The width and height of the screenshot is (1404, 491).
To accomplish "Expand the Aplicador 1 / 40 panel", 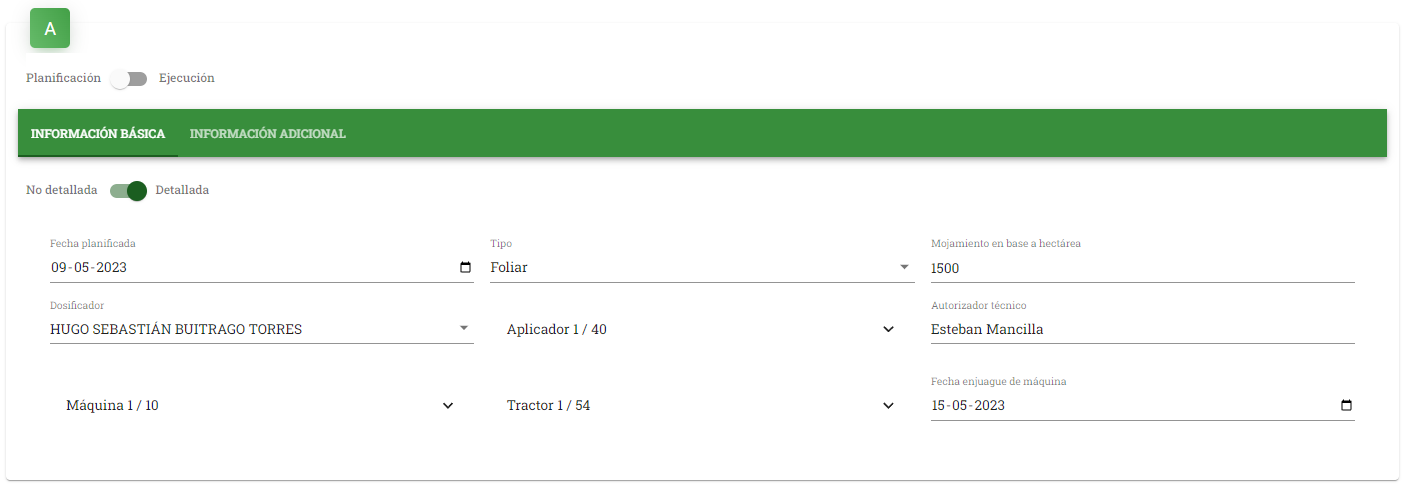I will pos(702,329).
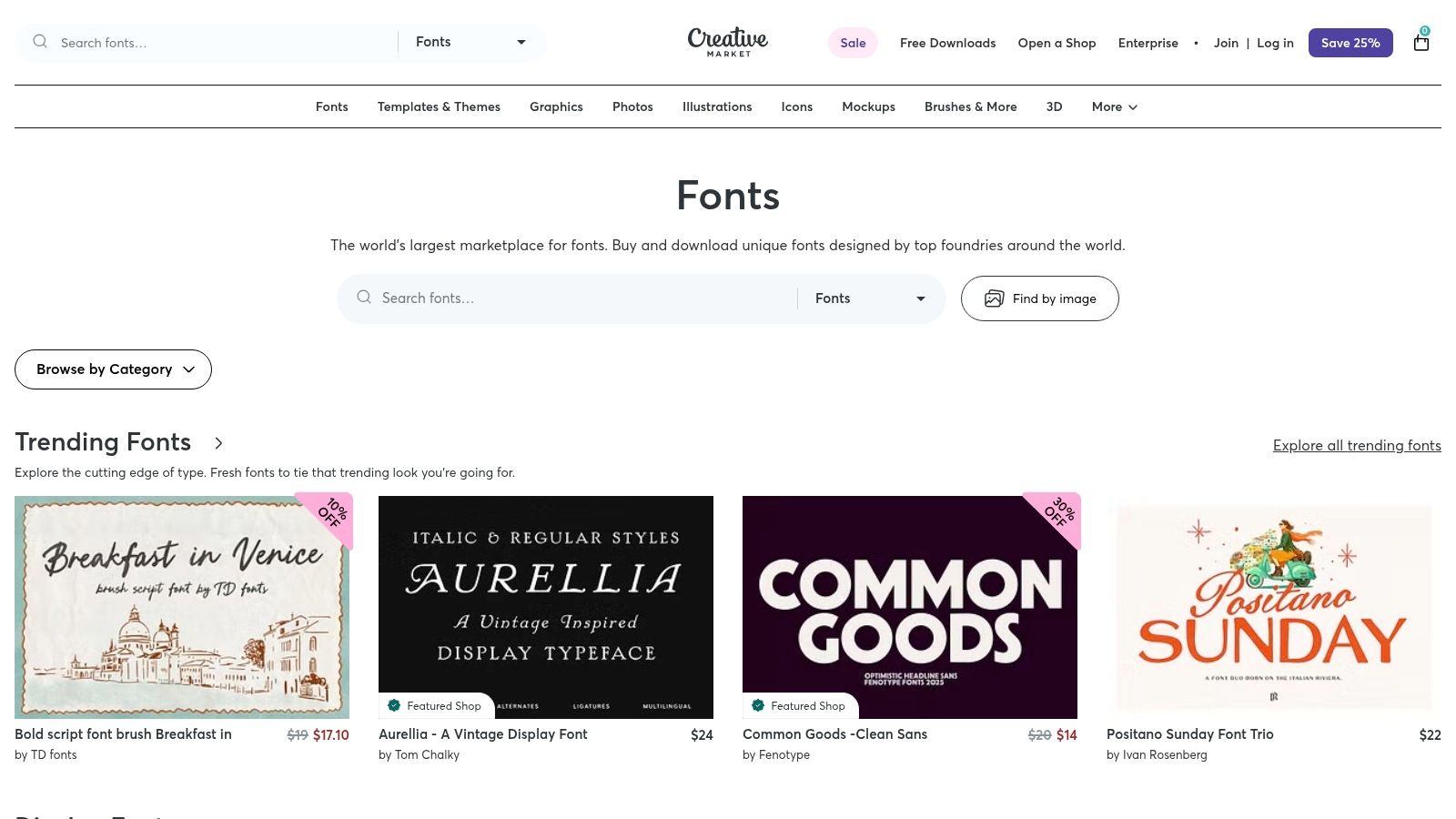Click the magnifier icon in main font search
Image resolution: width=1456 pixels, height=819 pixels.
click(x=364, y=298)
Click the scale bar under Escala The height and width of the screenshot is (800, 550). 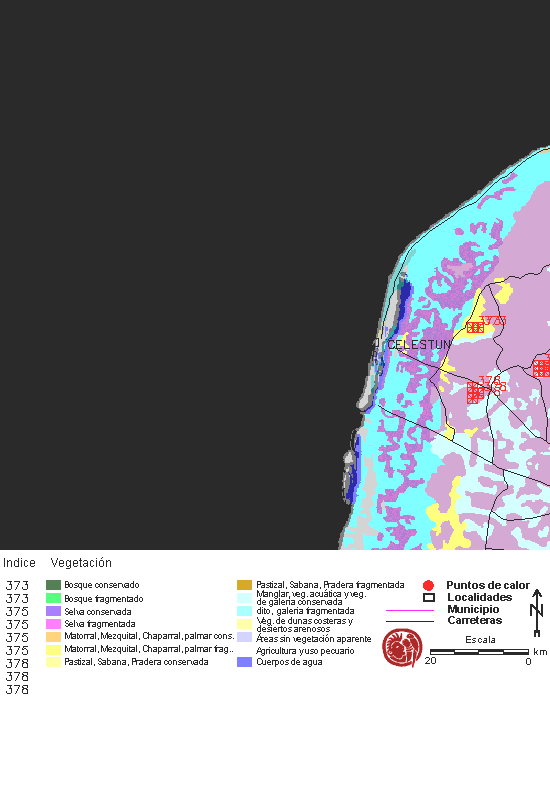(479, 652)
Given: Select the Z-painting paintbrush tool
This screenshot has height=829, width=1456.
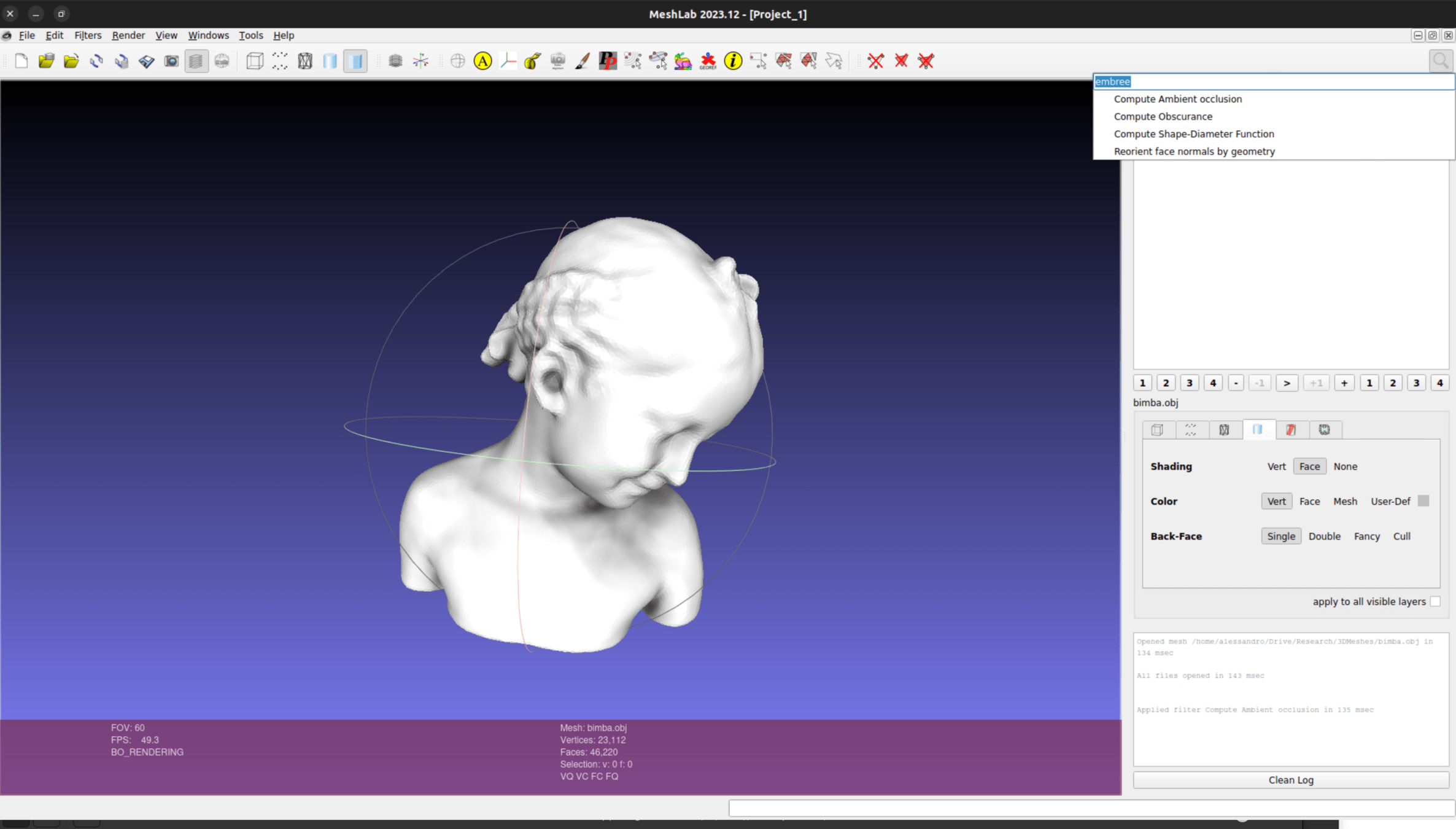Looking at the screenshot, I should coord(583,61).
※
GOAL OF THE EXERCISE
Could you rewrite the listing from the line with "Given: Select the Z-painting paintbrush tool" up to and including its final line, changing "paintbrush" to "brush" and leaving everything else as it is? Give only those lines, and leave the pictures out.

EXERCISE ANSWER
Given: Select the Z-painting brush tool
This screenshot has height=829, width=1456.
Looking at the screenshot, I should coord(583,61).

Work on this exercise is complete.